1768-12-06, de Jean Le Rond d'Alembert à Voltaire [François Marie Arouet].

Vous ne m'écrivez plus que de petits billets, mon cher et ancien ami.
Je vous sais fort occupé & je respecte votre temps; je crois vous avoir remercié du siècle de Louis XIV; vous en avez envoyé un exemplaire à notre secrétaire mr Duclos, qui étant malade d'une fluxion de poitrine, me charge de vous en remercier pour lui. Quant à notre pauvre d'Amilaville, il est dans un état affreux, ne pouvant ni vivre ni mourir, et n'ayant de connoissance que pour sentir toute l'horreur de sa situation. Il reçut l'extrême onction il y a quelques jours sans savoir ce qu'on lui faisoit. Je vais le voir tous les jours, et j'ai besoin de tout mon attachement pour lui pour soutenir ce spectacle. J'ai bien peur que son agonie ne soit longue et affreuse. Que le sort de la condition humaine est déplorable!

Le roi de Dannemark a été samedi dernier aux académies. Il donnera son portrait à l'académie françoise comme la reine Christine.
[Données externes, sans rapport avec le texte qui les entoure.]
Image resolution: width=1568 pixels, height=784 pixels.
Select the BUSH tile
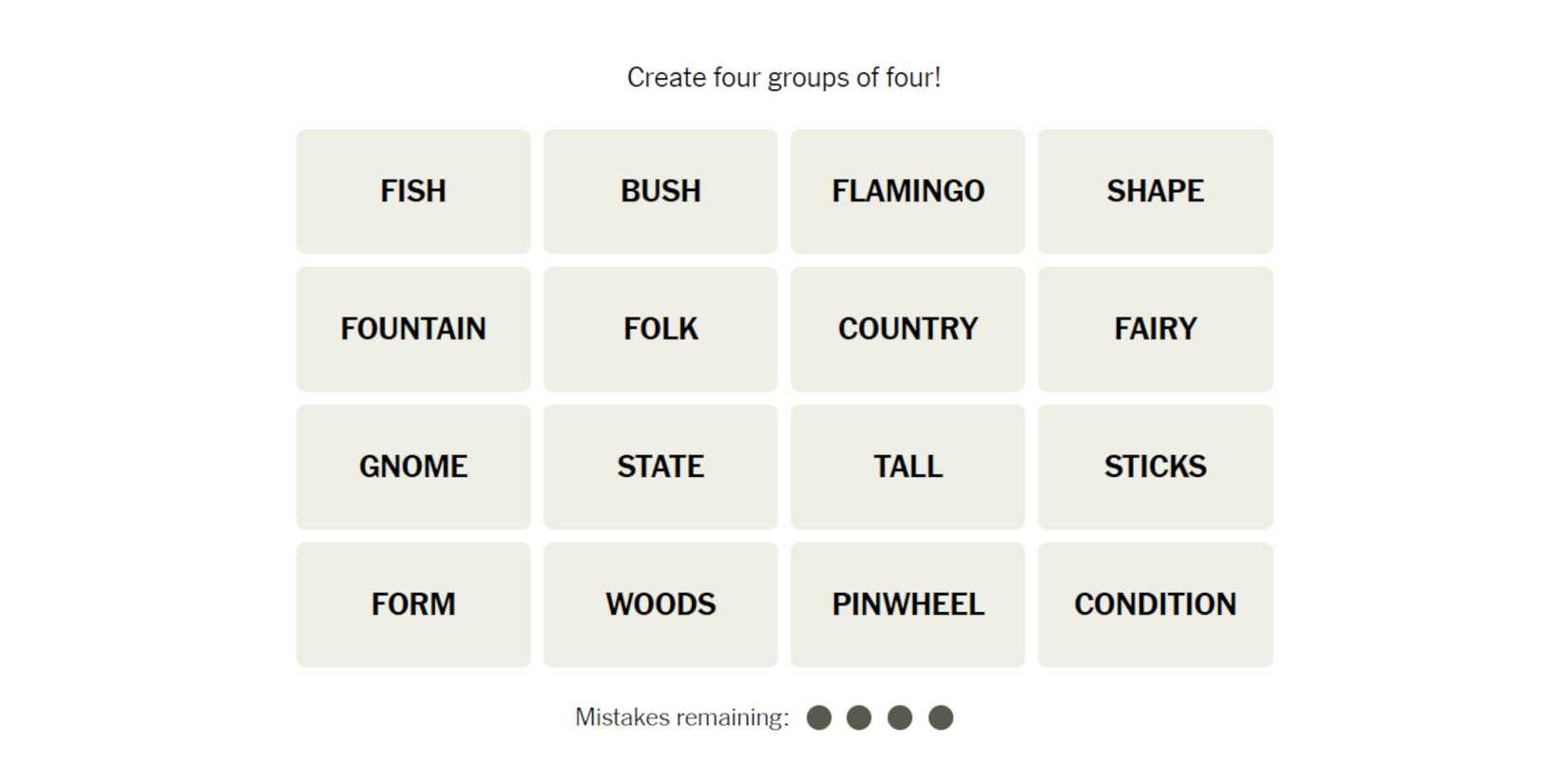660,191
Je lui ai fait de mon mieux les honneurs de celles des sciences par un discours dont mes confrères m'ont fort remercié, et où j'ai tâché de faire parler la philosophie avec la dignité qui lui convient. J'avois vu il y a 15 jours ce Prince chez lui avec plusieurs autres de vos amis. Il me parla beaucoup de vous, des services que vos ouvrages avoient rendus, des préjugés que vous avez détruits, des ennemis que votre liberté de penser vous avoit faits; vous vous doutez bien de mes réponses.

Adieu, mon cher et illustre maitre. Je vous aime et vous embrasse de tout mon cœur.